• _PROBLEM TO SOLVE_: Write out the records again exactly. Nothing should be dropped.

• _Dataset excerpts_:
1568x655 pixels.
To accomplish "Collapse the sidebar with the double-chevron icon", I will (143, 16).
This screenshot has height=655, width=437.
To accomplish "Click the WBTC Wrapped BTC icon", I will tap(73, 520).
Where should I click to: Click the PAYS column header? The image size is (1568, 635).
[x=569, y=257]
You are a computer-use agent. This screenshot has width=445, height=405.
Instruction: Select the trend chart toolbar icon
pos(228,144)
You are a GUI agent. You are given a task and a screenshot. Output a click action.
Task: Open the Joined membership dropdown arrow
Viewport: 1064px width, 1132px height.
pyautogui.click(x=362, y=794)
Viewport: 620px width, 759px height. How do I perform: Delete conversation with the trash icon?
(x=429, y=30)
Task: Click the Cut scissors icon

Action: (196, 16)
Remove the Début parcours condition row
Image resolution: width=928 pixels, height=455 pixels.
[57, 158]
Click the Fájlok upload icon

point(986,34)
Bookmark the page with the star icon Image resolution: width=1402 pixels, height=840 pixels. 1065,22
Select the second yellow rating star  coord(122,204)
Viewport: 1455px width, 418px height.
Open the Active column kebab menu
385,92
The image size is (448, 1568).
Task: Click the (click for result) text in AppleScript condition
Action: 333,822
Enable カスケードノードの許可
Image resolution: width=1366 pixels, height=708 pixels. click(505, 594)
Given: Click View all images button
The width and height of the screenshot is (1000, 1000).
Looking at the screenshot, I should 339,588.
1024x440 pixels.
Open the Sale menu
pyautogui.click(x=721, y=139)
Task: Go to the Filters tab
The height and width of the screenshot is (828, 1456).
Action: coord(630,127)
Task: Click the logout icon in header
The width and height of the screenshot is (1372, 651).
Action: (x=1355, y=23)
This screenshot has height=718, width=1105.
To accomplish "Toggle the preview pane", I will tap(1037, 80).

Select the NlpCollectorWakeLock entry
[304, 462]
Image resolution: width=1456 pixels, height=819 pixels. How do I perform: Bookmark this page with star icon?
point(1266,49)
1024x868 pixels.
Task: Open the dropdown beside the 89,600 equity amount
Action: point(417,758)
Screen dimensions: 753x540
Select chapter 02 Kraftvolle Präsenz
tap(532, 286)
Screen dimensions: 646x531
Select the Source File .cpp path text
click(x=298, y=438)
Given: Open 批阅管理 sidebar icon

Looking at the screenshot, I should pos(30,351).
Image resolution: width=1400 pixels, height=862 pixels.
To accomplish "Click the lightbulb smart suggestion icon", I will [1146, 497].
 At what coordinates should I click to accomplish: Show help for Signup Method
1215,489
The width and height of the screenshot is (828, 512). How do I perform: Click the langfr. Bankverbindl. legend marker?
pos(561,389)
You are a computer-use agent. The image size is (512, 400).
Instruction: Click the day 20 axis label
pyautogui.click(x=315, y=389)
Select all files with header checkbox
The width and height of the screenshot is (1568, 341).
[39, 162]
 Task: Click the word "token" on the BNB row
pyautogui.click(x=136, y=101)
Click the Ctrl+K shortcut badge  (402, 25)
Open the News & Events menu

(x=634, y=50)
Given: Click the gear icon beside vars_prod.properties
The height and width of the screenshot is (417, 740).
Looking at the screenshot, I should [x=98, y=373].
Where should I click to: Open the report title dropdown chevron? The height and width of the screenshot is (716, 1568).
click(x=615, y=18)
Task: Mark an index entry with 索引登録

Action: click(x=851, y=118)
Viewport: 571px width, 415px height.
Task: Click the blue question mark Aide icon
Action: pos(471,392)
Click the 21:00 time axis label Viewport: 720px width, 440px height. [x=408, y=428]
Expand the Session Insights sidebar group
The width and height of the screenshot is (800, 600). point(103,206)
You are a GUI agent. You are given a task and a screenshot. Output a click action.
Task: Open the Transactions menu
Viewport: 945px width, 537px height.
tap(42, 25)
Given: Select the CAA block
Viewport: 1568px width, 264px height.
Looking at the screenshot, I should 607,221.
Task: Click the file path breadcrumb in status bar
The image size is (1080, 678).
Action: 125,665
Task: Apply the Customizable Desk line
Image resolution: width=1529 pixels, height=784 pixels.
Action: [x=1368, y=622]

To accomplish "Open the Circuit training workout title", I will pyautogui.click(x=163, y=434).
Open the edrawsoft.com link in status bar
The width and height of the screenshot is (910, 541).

• _TASK ANSWER_:
1568x655 pixels.
To accomplish "Collapse the sidebar with the double-chevron icon", I will (143, 16).
This screenshot has height=655, width=437.
To accomplish "Click the WBTC Wrapped BTC icon", I will tap(73, 520).
Where should I click to: Click the PAYS column header? The image size is (1568, 635).
[x=569, y=257]
You are a computer-use agent. This screenshot has width=445, height=405.
Instruction: Select the trend chart toolbar icon
pos(228,144)
You are a GUI agent. You are given a task and a screenshot. Output a click action.
Task: Open the Joined membership dropdown arrow
Viewport: 1064px width, 1132px height.
pyautogui.click(x=362, y=794)
Viewport: 620px width, 759px height. How do I perform: Delete conversation with the trash icon?
(x=429, y=30)
Task: Click the Cut scissors icon

Action: (196, 16)
Remove the Début parcours condition row
Image resolution: width=928 pixels, height=455 pixels.
[57, 158]
Click the Fájlok upload icon

point(986,34)
Bookmark the page with the star icon Image resolution: width=1402 pixels, height=840 pixels. 1065,22
Select the second yellow rating star  coord(122,204)
Viewport: 1455px width, 418px height.
Open the Active column kebab menu
385,92
The image size is (448, 1568).
Task: Click the (click for result) text in AppleScript condition
Action: 333,822
Enable カスケードノードの許可
Image resolution: width=1366 pixels, height=708 pixels. click(505, 594)
Given: Click View all images button
The width and height of the screenshot is (1000, 1000).
Looking at the screenshot, I should 339,588.
1024x440 pixels.
Open the Sale menu
pyautogui.click(x=721, y=139)
Task: Go to the Filters tab
The height and width of the screenshot is (828, 1456).
Action: coord(630,127)
Task: Click the logout icon in header
The width and height of the screenshot is (1372, 651).
Action: (x=1355, y=23)
This screenshot has height=718, width=1105.
To accomplish "Toggle the preview pane", I will tap(1037, 80).

Select the NlpCollectorWakeLock entry
[304, 462]
Image resolution: width=1456 pixels, height=819 pixels. How do I perform: Bookmark this page with star icon?
point(1266,49)
1024x868 pixels.
Task: Open the dropdown beside the 89,600 equity amount
Action: point(417,758)
Screen dimensions: 753x540
Select chapter 02 Kraftvolle Präsenz
tap(532, 286)
Screen dimensions: 646x531
Select the Source File .cpp path text
click(x=298, y=438)
Given: Open 批阅管理 sidebar icon

Looking at the screenshot, I should pos(30,351).
Image resolution: width=1400 pixels, height=862 pixels.
To accomplish "Click the lightbulb smart suggestion icon", I will [1146, 497].
 At what coordinates should I click to accomplish: Show help for Signup Method
1215,489
The width and height of the screenshot is (828, 512). How do I perform: Click the langfr. Bankverbindl. legend marker?
pos(561,389)
You are a computer-use agent. The image size is (512, 400).
Instruction: Click the day 20 axis label
pyautogui.click(x=315, y=389)
Select all files with header checkbox
The width and height of the screenshot is (1568, 341).
[39, 162]
 Task: Click the word "token" on the BNB row
pyautogui.click(x=136, y=101)
Click the Ctrl+K shortcut badge  (402, 25)
Open the News & Events menu

(x=634, y=50)
Given: Click the gear icon beside vars_prod.properties
The height and width of the screenshot is (417, 740).
Looking at the screenshot, I should [x=98, y=373].
Where should I click to: Open the report title dropdown chevron? The height and width of the screenshot is (716, 1568).
click(x=615, y=18)
Task: Mark an index entry with 索引登録

Action: click(x=851, y=118)
Viewport: 571px width, 415px height.
Task: Click the blue question mark Aide icon
Action: pos(471,392)
Click the 21:00 time axis label Viewport: 720px width, 440px height. [x=408, y=428]
Expand the Session Insights sidebar group
The width and height of the screenshot is (800, 600). point(103,206)
You are a GUI agent. You are given a task and a screenshot. Output a click action.
Task: Open the Transactions menu
Viewport: 945px width, 537px height.
tap(42, 25)
Given: Select the CAA block
Viewport: 1568px width, 264px height.
Looking at the screenshot, I should 607,221.
Task: Click the file path breadcrumb in status bar
The image size is (1080, 678).
Action: 125,665
Task: Apply the Customizable Desk line
Image resolution: width=1529 pixels, height=784 pixels.
Action: [x=1368, y=622]

To accomplish "Open the Circuit training workout title", I will pyautogui.click(x=163, y=434).
Open the edrawsoft.com link in status bar
The width and height of the screenshot is (910, 541).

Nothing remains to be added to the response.